Ffxiv For Mac Rating: 7,2/10 442 reviews

Square Enix first made waves earlier this year when they announced that Final Fantasy XIV would come to the Mac. That alone was remarkable because the Mac is not a platform Square Enix has demonstrated an interest in. Then the company made waves of an entirely different kind in late June by releasing it only to have Mac users screaming at them about performance and stability problems. The problem, ultimately, is that people who are buying Macs are, by and large, not gamers. The company responded over the weekend by temporarily. The game's producer and direct, Naoki Yoshida, accepted responsibility for the problem in a lengthy explanation posted to the Final Fantasy XIV forums.

Yoshida lays the problem at the feet of changing system requirements late in development. He said that he plans to keep the Mac version from being sold until the company can better articulate Macs system requirements. They're offering refunds to those Mac users who don't want to wait. There's a lot more to this than just a case of mistaken system requirements, though.

Yoshida went pretty far down the rabbit hole to explain. Among the problems Yoshida cited is Final Fantasy XIV's reliance on Cider. It's a translation technology developed by a Canadian outfit called TransGaming, which recently sold Cider to Nvidia. Cider has been used for years to make Mac game ports. Square Enix knew from the start that not a lot of Mac users were going to play Final Fantasy XIV compared to their Windows counterparts, so they wanted to do the Mac version's development on the cheap. That's why they did a Cider port, according to Yoshida. They made it someone else's problem in the process.
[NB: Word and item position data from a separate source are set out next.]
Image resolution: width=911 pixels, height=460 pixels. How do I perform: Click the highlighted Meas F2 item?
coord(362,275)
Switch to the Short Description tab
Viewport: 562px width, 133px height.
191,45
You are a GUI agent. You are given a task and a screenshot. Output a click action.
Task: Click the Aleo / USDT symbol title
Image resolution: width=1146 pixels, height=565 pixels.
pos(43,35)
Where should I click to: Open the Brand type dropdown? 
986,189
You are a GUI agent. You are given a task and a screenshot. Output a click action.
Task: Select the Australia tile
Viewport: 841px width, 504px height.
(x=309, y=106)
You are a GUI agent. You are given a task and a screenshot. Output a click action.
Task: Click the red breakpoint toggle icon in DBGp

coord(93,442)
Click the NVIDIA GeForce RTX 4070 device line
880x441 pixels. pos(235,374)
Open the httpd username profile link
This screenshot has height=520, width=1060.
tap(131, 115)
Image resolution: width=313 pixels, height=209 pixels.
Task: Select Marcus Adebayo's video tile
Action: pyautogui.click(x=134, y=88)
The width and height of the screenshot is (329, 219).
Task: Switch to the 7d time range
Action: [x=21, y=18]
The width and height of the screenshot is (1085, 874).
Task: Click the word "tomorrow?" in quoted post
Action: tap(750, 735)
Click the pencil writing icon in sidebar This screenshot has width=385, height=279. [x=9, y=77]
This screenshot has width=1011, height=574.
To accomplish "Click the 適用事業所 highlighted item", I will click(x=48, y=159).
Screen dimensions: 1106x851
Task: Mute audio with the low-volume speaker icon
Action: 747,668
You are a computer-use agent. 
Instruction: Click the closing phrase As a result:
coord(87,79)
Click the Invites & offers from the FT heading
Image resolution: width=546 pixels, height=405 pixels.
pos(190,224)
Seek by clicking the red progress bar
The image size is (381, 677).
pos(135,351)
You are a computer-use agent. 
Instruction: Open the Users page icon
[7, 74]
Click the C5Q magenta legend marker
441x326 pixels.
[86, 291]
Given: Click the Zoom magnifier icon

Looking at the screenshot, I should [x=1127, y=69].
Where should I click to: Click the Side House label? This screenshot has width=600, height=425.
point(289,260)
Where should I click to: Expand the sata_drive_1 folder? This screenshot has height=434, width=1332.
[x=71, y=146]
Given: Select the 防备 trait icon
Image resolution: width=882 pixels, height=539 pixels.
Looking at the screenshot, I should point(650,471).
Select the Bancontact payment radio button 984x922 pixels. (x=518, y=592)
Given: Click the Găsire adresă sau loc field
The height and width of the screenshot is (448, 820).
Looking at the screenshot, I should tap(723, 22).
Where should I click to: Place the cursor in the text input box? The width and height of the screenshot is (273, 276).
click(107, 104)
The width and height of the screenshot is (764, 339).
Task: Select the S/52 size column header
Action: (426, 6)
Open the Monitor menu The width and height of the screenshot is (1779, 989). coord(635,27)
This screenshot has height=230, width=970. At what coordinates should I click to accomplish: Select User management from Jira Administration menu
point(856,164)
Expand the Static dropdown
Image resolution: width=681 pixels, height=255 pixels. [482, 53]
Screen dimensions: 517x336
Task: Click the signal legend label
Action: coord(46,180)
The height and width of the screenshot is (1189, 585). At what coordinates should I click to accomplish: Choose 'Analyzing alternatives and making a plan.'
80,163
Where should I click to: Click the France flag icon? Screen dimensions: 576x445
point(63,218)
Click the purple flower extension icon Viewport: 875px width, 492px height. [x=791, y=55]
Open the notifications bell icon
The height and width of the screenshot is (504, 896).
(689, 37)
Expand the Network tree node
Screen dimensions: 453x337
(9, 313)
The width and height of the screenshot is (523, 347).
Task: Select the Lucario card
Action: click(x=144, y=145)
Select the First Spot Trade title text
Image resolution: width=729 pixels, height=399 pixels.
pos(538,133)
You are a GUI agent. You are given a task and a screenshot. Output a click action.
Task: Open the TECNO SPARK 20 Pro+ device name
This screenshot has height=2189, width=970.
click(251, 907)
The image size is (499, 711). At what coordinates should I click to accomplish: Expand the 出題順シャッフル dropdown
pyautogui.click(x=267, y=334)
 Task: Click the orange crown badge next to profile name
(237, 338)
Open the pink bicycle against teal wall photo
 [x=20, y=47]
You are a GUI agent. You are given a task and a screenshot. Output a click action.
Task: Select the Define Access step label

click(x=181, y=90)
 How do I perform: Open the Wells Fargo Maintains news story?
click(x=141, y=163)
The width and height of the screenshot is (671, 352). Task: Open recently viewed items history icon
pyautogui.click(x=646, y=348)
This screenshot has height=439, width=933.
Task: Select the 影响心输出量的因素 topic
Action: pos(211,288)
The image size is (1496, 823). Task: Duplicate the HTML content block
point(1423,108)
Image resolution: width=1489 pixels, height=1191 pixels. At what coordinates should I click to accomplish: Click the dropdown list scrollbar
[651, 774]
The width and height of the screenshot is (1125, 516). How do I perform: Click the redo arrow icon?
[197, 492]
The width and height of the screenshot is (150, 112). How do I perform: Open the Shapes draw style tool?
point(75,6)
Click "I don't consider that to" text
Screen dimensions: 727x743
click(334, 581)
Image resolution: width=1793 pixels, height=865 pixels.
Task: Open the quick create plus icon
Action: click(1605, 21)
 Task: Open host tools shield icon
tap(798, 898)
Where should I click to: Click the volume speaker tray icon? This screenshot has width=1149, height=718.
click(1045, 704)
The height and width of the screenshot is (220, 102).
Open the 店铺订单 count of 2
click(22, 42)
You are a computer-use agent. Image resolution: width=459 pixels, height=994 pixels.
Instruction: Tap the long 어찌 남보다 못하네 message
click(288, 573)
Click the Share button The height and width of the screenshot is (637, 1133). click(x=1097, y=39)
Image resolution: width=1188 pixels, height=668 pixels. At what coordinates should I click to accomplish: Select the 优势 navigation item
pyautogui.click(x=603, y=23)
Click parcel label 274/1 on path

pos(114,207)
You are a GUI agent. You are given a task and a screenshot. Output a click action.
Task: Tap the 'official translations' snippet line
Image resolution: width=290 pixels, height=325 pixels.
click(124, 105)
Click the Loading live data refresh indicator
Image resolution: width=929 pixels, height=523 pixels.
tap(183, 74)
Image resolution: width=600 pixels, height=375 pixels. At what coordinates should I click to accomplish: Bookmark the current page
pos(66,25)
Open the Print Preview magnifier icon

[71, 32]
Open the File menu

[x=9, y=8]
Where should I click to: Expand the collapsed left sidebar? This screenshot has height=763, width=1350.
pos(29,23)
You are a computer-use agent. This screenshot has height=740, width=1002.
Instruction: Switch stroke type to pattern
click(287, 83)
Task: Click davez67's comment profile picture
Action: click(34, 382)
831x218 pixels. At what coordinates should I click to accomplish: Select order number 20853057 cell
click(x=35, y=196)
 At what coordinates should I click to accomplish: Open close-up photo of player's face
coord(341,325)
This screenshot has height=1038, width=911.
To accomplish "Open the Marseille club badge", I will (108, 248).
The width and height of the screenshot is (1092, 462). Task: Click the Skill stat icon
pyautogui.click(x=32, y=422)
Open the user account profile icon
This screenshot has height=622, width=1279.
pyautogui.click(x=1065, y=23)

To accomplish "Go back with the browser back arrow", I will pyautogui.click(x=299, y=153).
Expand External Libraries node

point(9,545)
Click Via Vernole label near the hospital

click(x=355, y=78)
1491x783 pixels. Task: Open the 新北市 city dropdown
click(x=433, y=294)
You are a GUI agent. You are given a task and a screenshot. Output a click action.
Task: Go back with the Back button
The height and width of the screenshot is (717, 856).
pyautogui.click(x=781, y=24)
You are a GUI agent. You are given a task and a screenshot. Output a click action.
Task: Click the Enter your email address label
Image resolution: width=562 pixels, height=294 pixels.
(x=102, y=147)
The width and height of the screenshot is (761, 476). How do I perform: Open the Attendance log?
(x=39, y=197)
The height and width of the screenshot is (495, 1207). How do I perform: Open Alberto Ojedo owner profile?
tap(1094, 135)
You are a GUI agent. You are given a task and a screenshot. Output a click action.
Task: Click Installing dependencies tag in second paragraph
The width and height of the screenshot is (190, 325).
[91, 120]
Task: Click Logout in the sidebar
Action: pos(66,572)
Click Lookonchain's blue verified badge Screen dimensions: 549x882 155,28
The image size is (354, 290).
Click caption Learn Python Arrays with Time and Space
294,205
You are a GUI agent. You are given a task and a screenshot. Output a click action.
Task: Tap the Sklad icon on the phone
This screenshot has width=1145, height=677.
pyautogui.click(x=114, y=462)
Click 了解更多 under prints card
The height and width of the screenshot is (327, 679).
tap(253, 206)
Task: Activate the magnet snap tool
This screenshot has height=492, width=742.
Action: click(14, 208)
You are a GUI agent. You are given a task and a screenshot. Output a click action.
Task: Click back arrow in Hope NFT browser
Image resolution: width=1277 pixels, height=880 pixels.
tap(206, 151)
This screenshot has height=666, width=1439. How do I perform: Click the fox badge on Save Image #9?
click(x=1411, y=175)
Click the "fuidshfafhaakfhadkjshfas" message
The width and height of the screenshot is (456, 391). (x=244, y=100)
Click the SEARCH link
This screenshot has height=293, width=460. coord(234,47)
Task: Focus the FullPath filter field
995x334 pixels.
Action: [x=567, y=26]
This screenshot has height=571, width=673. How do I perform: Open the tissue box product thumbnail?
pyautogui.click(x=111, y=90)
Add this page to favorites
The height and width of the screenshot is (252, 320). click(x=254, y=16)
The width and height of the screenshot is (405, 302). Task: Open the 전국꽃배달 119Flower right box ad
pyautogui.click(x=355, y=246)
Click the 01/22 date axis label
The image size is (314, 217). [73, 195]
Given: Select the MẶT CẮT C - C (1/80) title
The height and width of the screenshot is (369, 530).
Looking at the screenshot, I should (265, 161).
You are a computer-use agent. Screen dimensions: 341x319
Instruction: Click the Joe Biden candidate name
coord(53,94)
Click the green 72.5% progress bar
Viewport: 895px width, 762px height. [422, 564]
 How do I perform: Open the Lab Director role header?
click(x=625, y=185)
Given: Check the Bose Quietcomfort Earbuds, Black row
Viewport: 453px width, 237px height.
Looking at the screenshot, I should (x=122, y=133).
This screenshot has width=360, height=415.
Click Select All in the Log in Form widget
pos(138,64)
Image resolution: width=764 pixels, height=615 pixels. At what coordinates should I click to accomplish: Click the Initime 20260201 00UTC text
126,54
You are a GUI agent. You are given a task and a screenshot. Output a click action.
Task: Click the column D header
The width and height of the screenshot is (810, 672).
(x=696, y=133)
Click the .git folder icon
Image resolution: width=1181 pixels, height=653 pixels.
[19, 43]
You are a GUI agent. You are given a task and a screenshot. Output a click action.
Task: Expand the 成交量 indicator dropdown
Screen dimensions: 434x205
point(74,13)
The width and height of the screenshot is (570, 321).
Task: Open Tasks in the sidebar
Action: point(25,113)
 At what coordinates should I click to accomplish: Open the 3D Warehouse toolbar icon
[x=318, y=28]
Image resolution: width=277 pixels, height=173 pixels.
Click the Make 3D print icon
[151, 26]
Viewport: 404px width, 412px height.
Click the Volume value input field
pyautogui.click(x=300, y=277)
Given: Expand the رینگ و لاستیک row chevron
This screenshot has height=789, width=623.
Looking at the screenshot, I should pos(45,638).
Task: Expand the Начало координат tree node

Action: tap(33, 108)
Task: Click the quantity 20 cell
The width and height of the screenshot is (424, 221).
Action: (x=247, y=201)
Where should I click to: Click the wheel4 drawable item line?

Mac gamers often look down their nose at Cider-based games. They have the reputation for not running as fast as a game that's been programmed with native support for OS X's graphics drivers. Yoshida confirmed this but went further, throwing under the bus OpenGL, the graphics technology employed by OS X. Thirty percent is a big nut, and it's a pretty good indication of just how bad things are on the Mac today when it comes to performance parity with Windows games. And mind you, Yoshida's talking about if FF XIV was remade as an OS X native game. Best computer monitors for mac 2015.

FFXIV for Mac I'm using Bootcamp with my Retina MBP at the moment (runs great with standard settings) and know there are other ways to run it such as with Wine or Parallels but would much rather prefer something supported.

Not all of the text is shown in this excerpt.